In today’s world, fish oil supplement are widely used by people of all age groups. Fish oil is oil derived from tissues of fatty fish. It is rich with the omega 3 fatty acids EPA (eicosapentaenoic acid) and DHA (docosahexaenoic acid). Fish acquire these fatty acids through their diet, a major source being algae. These beneficial omegas help support healthy cholesterol, blood pressure, and cardiovascular health, as well as promote the health of the brain, joints, eyes, and skin. They also support the body’s natural anti-inflammatory response.
There are mainly three types of omega-3 fatty acids:
EICOSAPENTAENOIC ACID (EPA): An important fatty acid for the circulatory system. Abundant in oily fish, algae, and grass. EPA has 20 carbon atoms.
DOCOSAHEXAENOIC ACID (DHA): An important fatty acid found in the eye and brain membranes. It plays an important role in vision and brain function and is vital for healthy heart function. DHA is also found abundantly in oily fish, algae, and grass. DHA has 22 carbon atoms.
ALPHA LINOLENIC ACID (ALA): Found abundantly in flax seeds, also found in walnuts and canola oil. To a degree, ALA can be converted into EPA in the body. ALA has 18 carbon atoms.
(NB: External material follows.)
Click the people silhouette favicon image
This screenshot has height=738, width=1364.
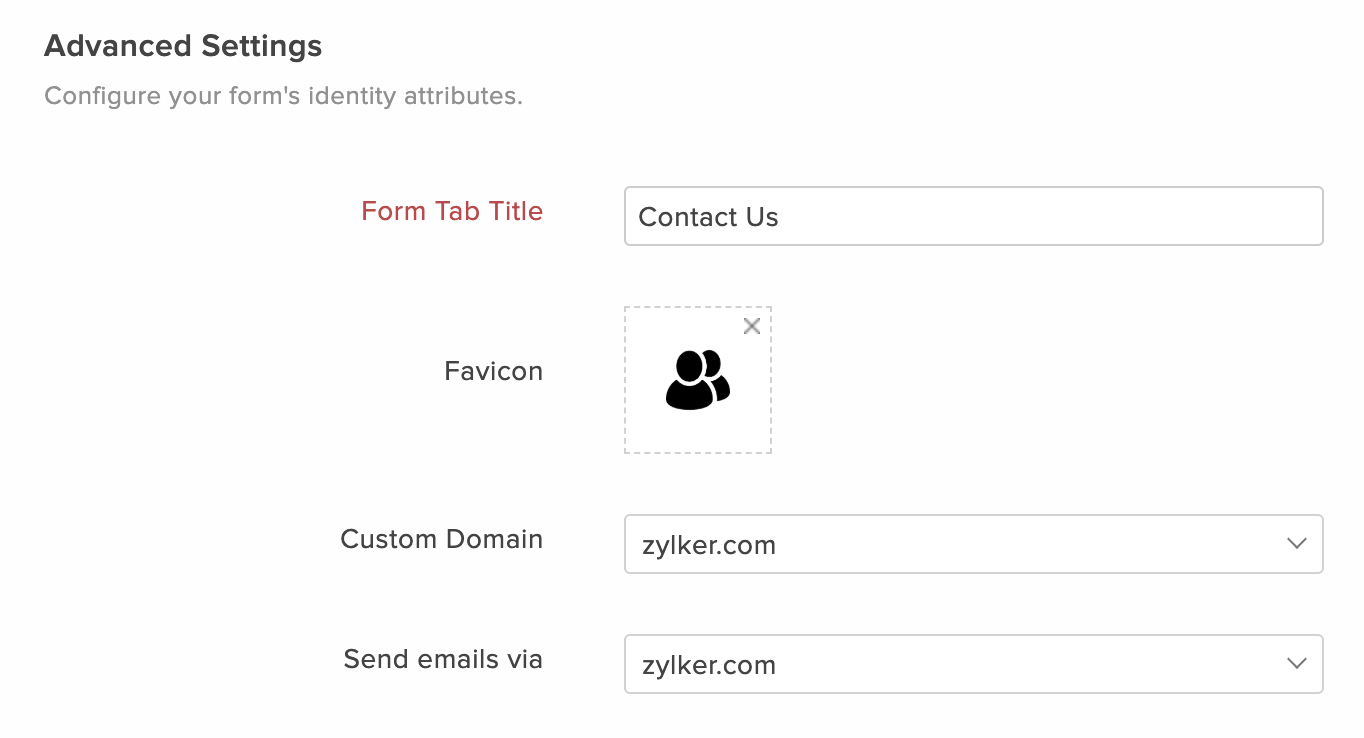coord(698,380)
An omega-3 fatty acid is one such important nutrient which is required for the bodily functions. Usually, it is consumed in the natural or supplemental form in order to protect our heart, improve immunity or enhance our skin health. Out of these 3, EPA and DHA are mainly and vastly studied over its health benefits.
Benefits of Omega-3 Fatty Acids for Athletes
1. Can help prevent and speed up recovery from injuries
2. Help reduce muscle soreness
3. Decreases joint pain and helps accelerate your body’s process of repairing tiny tears in your muscles that occur after working out.
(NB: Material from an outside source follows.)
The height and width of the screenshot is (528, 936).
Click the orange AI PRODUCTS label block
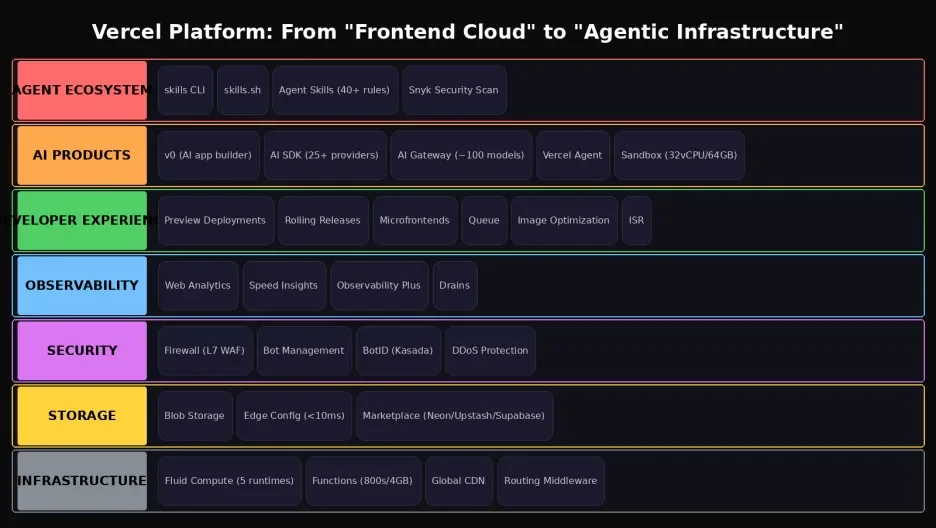point(82,155)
4. Helps you burn body fat
5. Apart from building muscles, it can also help reduce your bad cholesterol levels.
What do the studies say about omega-3 fatty acids?
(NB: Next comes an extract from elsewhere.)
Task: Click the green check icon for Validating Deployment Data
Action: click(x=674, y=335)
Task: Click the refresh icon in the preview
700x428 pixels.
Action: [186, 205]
The study was done on omega-3 fatty acids recently published in the FASEB journal where the 10 healthy young women were given fish oil supplements and another group of 10 healthy young women was given sunflower oil supplements. Both these groups consumed 5gms of oil each in the form of the supplement daily.
Both the groups consumed the supplement daily for four weeks and later, it was observed that omega-3 supplements were found to be beneficial in slowing down muscle loss. Women who had sunflower oil supplement for four weeks suffered from a 6 percent loss of lean muscle mass, while no significant changes were observed in the lean muscle mass of those who consumed omega-3 fatty acids supplement.
This function of omega-3 fatty acids is mainly because of its ability to regulate the mTOR Pathway. mTOR pathway is an important pathway in the process of cell production and growth. This helps in increasing muscle protein synthesis. By regulating this pathway, omega-3 can also reduce the activity of NF-κB and slow down the muscle protein breakdown.
One such study on reported cells treated with EPA (one of the important components of omega-3 fatty acids) has confirmed an increase in muscle protein synthesis by 25%.
It can be a potential method to reduce exercise-induced muscle damage – possibly reducing muscle recovery time. This is also backed up with clinical trials where the daily supplementation with fish oil capsules has shown a significant reduction in muscle soreness in both the arms and lower limbs.
It is very clear that omega-3 fatty acid supplementation can help promote muscle protein synthesis and reduce muscle breakdown and soreness. It not only supports the well-being of the normal individual, but it’s a great supplement for athletes too.